Results tagged ‘ Jackie Robinson ’

Here’s to you, Mr. Robinson: A review of 42

WARNING: May Contain Spoilers

42-movie

Pee Wee Reese: “Maybe tomorrow we’ll all wear 42. That way they won’t tell us apart.”

If any baseball player, past or present, deserved his own biopic, it was Jackie Robinson. And from the moment I heard about “42” I was interested; curious to see how exactly director Brian Helgeland was going to depict the legendary pioneer of baseball.

The depiction couldn’t have been any better. It was incredibly well done.

Of course, being the fan I am, I went to the movies with my friends geeked out in a blue Dodgers’ shirt with “Robinson 42” on the back, the outfit complete with a Brooklyn cap.
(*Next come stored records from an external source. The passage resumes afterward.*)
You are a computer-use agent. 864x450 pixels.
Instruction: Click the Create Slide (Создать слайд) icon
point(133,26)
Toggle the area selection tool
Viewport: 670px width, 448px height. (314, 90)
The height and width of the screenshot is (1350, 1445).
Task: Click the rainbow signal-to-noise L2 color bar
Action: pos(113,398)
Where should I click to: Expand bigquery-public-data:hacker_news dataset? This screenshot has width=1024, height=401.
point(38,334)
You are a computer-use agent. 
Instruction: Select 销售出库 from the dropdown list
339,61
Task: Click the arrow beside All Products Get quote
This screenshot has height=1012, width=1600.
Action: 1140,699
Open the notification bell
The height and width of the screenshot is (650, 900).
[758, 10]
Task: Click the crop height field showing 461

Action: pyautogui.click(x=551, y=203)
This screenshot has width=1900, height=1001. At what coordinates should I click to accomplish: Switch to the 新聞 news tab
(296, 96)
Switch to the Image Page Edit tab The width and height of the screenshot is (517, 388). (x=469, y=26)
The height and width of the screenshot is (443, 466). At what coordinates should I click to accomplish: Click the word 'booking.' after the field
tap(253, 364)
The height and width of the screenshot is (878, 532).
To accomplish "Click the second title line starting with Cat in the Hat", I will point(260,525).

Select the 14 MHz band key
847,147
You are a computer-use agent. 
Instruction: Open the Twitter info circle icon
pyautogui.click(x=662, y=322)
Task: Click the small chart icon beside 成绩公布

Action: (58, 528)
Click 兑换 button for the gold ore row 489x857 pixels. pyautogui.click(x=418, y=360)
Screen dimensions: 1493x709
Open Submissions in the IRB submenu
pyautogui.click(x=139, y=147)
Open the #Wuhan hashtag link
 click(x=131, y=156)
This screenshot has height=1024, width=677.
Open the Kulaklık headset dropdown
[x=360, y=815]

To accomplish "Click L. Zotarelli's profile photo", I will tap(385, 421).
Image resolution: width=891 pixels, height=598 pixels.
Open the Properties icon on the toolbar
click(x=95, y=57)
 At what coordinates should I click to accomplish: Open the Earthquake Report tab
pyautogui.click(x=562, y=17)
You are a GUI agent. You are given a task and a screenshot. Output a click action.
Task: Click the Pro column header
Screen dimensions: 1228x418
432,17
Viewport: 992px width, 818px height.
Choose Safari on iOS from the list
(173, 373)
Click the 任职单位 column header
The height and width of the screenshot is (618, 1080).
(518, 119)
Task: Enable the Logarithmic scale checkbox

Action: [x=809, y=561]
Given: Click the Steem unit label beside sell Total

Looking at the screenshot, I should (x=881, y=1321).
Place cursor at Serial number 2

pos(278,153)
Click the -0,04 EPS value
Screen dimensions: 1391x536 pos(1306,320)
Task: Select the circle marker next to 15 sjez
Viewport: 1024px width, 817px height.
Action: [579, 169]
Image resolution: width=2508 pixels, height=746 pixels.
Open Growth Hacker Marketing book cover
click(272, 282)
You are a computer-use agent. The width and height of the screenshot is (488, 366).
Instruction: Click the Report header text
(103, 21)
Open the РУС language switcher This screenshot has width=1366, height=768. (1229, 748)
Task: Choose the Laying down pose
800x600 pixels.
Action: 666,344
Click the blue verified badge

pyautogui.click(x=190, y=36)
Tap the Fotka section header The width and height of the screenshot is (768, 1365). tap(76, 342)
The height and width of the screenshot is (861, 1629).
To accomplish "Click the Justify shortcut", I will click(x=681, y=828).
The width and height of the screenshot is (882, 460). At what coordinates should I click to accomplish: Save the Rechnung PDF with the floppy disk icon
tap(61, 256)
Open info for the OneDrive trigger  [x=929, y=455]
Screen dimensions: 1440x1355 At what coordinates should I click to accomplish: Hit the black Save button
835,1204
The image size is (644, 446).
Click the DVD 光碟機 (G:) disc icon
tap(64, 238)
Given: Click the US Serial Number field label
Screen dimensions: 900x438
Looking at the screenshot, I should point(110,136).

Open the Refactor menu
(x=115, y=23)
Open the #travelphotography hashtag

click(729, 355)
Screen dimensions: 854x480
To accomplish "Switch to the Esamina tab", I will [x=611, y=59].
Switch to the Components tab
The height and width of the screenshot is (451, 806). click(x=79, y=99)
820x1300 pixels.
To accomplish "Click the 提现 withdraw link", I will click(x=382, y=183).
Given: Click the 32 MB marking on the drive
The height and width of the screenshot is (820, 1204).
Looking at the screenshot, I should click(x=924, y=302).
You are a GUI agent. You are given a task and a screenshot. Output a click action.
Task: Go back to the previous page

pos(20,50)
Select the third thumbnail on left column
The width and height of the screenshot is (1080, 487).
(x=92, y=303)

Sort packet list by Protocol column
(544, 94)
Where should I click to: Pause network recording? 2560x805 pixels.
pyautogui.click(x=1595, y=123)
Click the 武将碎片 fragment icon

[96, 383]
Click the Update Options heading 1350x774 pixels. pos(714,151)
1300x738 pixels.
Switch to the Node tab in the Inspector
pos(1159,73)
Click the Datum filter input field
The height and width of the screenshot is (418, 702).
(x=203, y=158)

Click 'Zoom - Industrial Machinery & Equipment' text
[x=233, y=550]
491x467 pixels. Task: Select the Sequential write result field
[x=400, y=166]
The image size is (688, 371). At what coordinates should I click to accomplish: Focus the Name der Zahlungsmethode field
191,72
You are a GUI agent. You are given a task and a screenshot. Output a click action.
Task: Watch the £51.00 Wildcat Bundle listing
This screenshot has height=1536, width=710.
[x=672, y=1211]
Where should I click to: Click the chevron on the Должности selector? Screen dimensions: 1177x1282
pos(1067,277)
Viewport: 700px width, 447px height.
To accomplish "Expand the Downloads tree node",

I suppose it was my own little way of paying tribute to such an icon.

555797_10151506816999854_1317020849_n

And come on. It’s not as bad as dressing up like Batman, cape and cowl, and camping outside a movie theater before opening night of “The Dark Knight Rises.” I swear, I’m not one those people.

But I digress.

Robinson was played by Chadwick Boseman, an actor I knew absolutely nothing about going into the movie. Aside from a few one-time roles on TV shows like Fringe, Justified and CSI:NY, among others he didn’t have much acting work under his belt according to his IMDb page. To say Boseman did a fine job as Robinson would be an understatement. I obviously never saw Robinson play, but in doing some historical research, Boseman had it down pat.

The batting stance, the at-bat ritual of picking up dirt and wiping his hands with it; heck, even his looks – Boseman was the right choice for this role. How he resembled Robinson in this film made me think of the way Barry Pepper looked a lot like Roger Maris in “61*.”

In biopics, looks can tell the whole story.

I knew Robinson dealt with a lot of racism, but “42” really gives the viewer a clear picture of how much hatred he truly was forced to endure. When he gets signed by Brooklyn from the Negro League, then eventually called up to the show from the Montreal Royals in 1947 (the minor league affiliate of the Dodgers at the time) Robinson receives an onslaught of name-calling – and “42” doesn’t exactly pull back.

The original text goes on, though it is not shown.